PETUNJUK LATIHAN » Ubah baris di bawah, mulai dari baris yang memuat "Where should I" hingga baris terakhir, menjadi tabel Markdown dengan kolom No dan Baris, tanpa baris kosong. Jangan sertakan gambarnya dalam jawaban.

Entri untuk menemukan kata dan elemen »
....
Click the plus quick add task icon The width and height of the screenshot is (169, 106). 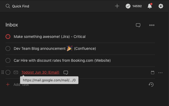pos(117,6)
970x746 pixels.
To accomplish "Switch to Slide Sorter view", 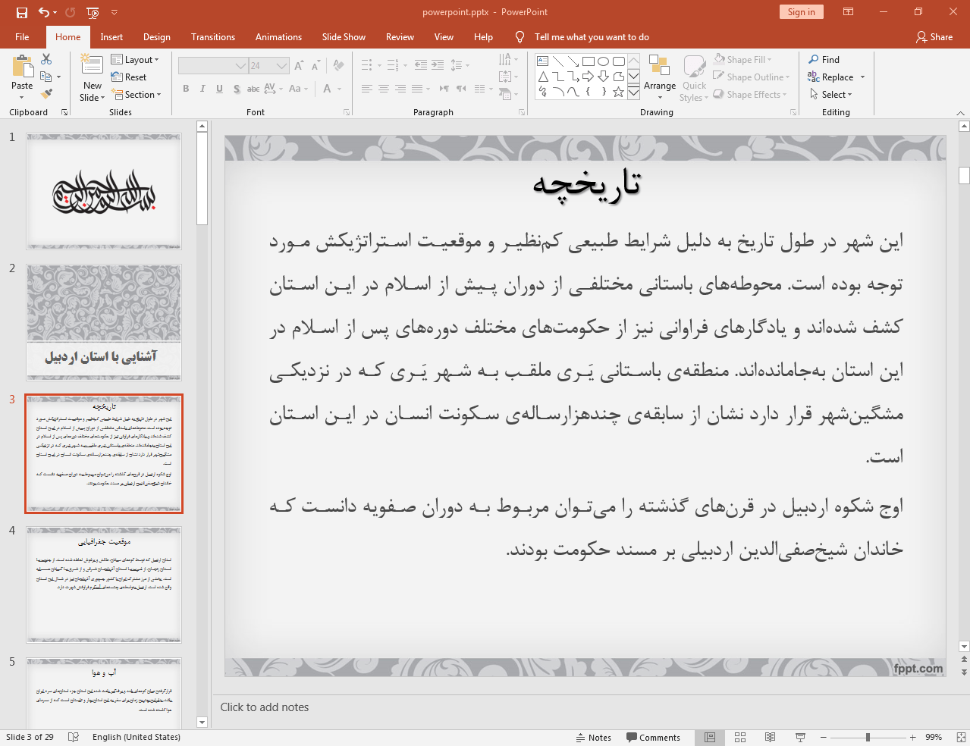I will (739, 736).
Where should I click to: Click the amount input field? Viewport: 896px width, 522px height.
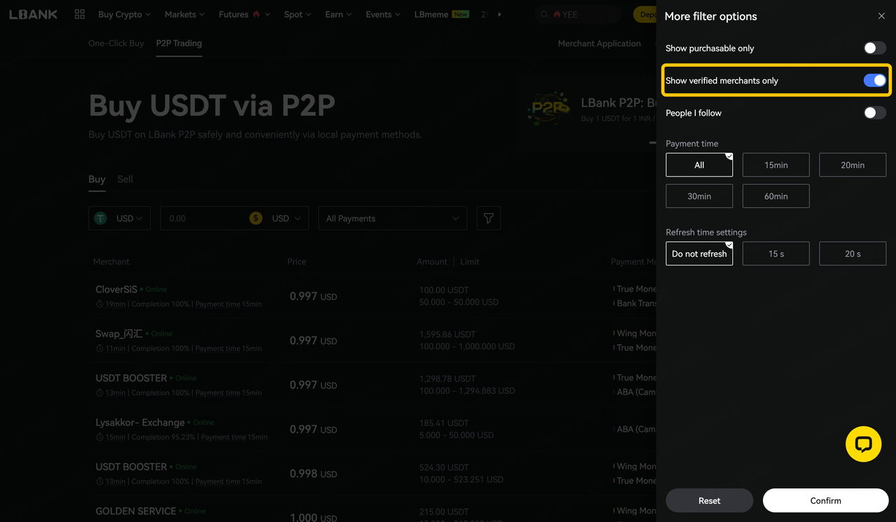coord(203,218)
....
JAWABAN »
| No | Baris |
|---|---|
| 1 | Where should I click to: Click the amount input field? Viewport: 896px width, 522px height. |
| 2 | coord(203,218) |